▸ ACTIVITY
In the records below, find the line with "How to pitch to FourFourTwo (208, 2555)" and the line with "[Visit us on Facebook] (246, 5)"; return exactly those lines and every line between them.

▸ DATA FOR PROCESSING
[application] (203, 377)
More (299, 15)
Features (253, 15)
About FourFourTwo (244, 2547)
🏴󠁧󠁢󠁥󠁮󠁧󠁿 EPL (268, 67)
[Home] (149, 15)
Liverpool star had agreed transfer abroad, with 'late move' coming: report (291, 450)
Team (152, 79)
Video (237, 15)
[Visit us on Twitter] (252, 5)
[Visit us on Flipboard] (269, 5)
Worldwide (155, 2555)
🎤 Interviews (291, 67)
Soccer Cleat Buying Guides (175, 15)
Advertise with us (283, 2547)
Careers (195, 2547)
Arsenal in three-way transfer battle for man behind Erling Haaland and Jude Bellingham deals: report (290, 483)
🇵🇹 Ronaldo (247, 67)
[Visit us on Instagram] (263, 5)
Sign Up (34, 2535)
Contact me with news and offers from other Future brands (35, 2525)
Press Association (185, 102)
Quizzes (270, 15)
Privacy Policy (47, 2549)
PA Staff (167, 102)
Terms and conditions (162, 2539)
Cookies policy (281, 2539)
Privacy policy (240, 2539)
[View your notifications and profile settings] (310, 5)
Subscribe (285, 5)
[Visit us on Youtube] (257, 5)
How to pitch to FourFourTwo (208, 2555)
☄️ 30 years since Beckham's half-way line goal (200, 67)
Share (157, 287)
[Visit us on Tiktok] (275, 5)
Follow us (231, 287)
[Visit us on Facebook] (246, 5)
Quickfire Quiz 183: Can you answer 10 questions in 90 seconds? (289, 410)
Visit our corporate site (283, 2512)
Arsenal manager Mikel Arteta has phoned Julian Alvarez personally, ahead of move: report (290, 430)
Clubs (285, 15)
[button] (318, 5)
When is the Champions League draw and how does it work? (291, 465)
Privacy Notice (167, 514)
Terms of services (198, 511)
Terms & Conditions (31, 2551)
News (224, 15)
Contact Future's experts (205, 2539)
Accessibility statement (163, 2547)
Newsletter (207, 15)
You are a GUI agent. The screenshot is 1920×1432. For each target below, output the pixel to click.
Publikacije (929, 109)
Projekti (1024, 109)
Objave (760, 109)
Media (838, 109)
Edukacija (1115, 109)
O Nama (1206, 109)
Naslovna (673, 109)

▸ PROBLEM SOLUTION
How to pitch to FourFourTwo (208, 2555)
☄️ 30 years since Beckham's half-way line goal (200, 67)
Share (157, 287)
[Visit us on Tiktok] (275, 5)
Follow us (231, 287)
[Visit us on Facebook] (246, 5)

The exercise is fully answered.